Lower production cost will be partially offset ST ASP weakness. The only positive to Hidili’s results in 1H12 was the decline in production cost. Per tonne production cost for raw coal and clean coal dropped to Rmb158 and Rmb380 respectively (from Rmb168 and Rmb429) as a result of: (i) economies of scale from production ramp up; (ii) higher washing yield; and (iii) sharing of lower fixed cost as production volume lifted.
Dimmer outlook on coking coal price in 3Q12E. We further adjusted down our ASP forecast for clean coal to Rmb1,172/1,231 per tonne in 2012/13E (vs Rmb1,211/1,259 per tonne previously). Since Jul 2012, coking coal prices in Yunnan and Guizhou has been under pressure, in tandem with other regions in China due to weaker consumption of steel.
Eyeing on the execution of refinancing arrangement. Management indicted that company still has Rmb1.9bn of unused banking facilities with Rmb1.1bn relating to a 5-year LT loan, which is more than enough to cover the needs for refinancing the Rmb1.5bn convertible note due early next year. Should interest cost be under 7%, we believe Hidili’s financial cost is still controllable.

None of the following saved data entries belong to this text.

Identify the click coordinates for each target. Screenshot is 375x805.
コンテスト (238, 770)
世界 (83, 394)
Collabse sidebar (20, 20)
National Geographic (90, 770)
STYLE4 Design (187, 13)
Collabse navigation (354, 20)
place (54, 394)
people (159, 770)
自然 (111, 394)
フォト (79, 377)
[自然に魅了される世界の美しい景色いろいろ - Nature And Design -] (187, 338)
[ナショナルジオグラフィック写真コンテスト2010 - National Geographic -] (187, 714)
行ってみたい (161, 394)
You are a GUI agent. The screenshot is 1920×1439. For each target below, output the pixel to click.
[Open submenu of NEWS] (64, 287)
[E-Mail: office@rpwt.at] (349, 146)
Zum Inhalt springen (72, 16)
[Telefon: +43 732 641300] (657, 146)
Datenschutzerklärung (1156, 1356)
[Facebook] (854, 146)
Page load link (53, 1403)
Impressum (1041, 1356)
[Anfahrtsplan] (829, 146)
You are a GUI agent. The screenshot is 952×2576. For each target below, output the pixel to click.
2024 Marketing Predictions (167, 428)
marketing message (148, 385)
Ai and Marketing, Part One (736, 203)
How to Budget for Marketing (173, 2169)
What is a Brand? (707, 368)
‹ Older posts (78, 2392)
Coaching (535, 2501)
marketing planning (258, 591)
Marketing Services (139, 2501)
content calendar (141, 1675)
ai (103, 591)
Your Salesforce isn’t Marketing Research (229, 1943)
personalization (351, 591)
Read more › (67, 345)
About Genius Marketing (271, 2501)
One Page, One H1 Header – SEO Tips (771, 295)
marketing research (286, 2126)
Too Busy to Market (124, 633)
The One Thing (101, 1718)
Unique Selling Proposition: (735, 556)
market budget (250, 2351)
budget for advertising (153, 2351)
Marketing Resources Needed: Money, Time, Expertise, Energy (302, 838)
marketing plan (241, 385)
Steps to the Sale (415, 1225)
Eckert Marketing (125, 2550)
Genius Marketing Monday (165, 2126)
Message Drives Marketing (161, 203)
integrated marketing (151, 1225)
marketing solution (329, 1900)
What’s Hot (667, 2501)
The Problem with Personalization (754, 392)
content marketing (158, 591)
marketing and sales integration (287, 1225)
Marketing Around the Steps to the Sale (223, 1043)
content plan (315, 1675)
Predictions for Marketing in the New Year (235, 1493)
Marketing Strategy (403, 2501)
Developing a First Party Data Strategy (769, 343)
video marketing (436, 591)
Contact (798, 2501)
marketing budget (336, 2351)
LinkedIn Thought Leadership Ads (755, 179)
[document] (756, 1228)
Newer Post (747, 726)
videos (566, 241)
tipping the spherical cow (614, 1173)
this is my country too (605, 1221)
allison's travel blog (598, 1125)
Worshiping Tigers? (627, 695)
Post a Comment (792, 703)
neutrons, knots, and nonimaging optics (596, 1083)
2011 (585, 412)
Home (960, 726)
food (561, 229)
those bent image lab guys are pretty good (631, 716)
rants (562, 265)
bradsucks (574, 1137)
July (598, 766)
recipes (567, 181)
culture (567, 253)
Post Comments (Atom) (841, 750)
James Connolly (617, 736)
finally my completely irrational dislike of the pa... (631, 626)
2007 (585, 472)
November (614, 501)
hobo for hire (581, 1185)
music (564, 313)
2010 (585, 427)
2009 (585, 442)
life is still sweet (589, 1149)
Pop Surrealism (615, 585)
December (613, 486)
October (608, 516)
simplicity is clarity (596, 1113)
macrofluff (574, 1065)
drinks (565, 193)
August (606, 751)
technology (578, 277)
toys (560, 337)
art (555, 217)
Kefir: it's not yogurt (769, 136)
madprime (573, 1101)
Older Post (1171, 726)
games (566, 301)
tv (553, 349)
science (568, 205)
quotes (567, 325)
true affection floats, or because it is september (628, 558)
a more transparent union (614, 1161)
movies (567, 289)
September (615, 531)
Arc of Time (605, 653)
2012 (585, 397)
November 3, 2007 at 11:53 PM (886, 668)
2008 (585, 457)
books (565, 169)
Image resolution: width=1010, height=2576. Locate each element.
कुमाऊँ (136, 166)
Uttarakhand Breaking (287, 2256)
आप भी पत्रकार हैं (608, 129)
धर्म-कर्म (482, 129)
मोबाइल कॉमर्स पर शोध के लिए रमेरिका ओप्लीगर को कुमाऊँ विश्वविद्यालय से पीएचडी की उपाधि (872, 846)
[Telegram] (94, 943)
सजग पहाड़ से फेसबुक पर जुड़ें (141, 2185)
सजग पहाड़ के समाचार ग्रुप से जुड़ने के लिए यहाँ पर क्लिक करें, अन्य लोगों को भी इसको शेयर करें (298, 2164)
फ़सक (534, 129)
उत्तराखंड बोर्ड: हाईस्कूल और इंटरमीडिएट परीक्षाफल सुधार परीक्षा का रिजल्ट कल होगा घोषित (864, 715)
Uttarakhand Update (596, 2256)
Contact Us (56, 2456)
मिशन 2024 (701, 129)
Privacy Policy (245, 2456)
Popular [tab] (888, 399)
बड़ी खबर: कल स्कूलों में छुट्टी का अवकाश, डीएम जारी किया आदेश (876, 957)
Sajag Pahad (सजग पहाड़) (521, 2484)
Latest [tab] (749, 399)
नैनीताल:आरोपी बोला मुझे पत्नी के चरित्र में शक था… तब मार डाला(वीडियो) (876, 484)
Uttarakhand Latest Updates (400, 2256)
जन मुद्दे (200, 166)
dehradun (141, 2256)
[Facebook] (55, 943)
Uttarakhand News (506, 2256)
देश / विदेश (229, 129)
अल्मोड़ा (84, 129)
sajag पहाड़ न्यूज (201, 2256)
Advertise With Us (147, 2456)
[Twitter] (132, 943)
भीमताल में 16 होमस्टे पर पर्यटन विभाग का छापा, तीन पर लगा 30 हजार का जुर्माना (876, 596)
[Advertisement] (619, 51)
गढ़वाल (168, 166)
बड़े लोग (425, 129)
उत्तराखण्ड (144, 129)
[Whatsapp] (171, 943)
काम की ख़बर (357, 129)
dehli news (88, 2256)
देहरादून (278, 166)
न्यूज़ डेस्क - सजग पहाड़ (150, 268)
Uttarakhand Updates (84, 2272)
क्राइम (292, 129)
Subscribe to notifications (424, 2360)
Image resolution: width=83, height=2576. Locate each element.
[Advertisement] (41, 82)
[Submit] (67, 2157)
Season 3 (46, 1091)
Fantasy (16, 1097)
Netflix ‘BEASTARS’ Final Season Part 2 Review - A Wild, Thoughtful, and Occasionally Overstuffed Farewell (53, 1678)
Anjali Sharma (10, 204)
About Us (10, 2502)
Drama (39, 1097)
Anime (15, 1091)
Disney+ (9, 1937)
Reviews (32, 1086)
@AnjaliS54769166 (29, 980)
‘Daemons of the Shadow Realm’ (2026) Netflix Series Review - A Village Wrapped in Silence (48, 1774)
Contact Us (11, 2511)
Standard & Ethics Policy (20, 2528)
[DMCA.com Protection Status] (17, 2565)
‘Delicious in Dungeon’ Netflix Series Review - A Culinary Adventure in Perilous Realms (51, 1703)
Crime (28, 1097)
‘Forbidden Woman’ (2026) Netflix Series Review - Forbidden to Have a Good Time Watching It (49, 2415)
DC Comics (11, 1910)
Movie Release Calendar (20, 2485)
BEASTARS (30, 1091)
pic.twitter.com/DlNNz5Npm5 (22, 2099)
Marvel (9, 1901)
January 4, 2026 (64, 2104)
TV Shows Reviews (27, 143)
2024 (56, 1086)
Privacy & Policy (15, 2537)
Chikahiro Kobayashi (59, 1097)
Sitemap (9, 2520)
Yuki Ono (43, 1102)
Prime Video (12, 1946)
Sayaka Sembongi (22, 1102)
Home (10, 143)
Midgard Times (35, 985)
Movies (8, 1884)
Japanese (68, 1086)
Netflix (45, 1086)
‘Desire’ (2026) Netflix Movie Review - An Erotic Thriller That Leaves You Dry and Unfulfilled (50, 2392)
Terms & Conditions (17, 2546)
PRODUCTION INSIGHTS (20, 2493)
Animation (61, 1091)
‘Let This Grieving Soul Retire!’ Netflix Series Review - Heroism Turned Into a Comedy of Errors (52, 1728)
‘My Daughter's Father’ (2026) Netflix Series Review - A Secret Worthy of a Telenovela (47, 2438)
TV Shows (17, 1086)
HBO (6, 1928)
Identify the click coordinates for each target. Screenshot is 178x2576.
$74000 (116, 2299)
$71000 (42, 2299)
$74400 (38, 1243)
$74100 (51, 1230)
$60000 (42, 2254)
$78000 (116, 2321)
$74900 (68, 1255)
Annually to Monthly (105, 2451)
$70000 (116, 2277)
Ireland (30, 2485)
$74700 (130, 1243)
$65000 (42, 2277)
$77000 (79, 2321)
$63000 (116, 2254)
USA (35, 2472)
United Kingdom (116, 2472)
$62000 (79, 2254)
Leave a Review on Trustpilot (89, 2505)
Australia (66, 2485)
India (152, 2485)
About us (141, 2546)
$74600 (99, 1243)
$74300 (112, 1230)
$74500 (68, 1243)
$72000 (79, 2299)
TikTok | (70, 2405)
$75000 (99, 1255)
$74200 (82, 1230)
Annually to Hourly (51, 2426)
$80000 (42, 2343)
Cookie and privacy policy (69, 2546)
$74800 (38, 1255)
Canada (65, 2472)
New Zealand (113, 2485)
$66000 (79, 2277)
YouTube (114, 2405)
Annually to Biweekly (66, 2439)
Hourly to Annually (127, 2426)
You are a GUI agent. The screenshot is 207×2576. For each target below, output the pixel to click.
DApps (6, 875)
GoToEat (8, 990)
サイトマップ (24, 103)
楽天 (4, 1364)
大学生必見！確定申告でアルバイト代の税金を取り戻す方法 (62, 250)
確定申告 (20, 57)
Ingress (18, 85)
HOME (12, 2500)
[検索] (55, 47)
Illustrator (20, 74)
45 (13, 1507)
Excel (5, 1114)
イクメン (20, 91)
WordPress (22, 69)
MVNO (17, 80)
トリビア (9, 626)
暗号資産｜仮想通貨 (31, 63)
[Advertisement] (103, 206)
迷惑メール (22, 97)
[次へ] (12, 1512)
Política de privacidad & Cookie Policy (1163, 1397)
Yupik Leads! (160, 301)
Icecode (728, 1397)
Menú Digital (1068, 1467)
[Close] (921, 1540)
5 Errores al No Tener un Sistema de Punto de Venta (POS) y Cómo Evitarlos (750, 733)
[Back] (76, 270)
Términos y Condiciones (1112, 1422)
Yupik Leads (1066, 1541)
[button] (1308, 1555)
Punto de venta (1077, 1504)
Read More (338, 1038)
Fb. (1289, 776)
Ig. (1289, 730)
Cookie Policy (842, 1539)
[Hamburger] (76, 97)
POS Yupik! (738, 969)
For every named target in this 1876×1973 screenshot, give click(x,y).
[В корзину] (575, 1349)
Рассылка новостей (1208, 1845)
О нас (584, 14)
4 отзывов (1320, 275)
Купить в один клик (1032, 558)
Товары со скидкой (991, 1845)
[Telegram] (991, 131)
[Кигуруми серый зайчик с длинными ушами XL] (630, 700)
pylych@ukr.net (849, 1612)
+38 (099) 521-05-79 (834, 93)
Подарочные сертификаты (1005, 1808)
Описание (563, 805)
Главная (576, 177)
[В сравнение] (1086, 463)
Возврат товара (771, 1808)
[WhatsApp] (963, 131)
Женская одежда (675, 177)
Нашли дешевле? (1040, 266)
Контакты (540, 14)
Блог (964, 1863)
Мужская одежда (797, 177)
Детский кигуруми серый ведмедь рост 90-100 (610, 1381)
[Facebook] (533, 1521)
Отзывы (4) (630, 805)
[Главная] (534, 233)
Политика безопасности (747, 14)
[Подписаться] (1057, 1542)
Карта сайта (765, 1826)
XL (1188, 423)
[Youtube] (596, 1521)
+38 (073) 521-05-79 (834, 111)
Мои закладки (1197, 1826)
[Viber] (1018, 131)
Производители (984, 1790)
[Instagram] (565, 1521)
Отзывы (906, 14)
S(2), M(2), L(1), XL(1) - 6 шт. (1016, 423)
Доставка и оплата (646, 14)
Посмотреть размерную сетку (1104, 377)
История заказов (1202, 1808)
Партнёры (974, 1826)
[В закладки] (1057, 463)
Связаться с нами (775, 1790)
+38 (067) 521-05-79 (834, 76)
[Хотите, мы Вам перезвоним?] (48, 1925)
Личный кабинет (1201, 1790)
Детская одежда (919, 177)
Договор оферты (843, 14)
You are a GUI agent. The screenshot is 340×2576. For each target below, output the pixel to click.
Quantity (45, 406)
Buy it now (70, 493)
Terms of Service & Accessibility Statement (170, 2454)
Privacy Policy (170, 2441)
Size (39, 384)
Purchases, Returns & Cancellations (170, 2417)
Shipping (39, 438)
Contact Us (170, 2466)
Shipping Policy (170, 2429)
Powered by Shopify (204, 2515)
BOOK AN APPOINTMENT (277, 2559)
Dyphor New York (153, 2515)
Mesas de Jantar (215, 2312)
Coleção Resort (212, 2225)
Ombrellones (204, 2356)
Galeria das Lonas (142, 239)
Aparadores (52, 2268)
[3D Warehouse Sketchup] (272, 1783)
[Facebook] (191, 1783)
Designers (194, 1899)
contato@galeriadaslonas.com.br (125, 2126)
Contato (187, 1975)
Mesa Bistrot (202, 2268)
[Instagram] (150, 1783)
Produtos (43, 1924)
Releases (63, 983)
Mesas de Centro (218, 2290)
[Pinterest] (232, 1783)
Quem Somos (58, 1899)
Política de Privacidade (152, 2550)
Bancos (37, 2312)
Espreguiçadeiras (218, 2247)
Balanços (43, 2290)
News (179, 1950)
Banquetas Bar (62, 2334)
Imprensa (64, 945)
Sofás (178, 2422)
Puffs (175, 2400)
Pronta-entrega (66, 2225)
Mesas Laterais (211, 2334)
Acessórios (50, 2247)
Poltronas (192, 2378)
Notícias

Cutting 2012E earnings by 9.5%; maintain OW. We adjusted downwards 2012E net profit by 9.5% as a result of: (i) more conservative assumption of clean coal ASP; (ii) higher tax rate; and (iii) loss incurred at associates. We cut our target price to HK$1.98, based on a blend of 5.4x 2012 PER and 0.45x 2012PB (both multiples are -1 S.D. below historical average). We believe the recent weakness on share performance have factored in market’s concerns on the uncertain outlook of coking price in 3Q12E. Maintain OVERWEIGHT.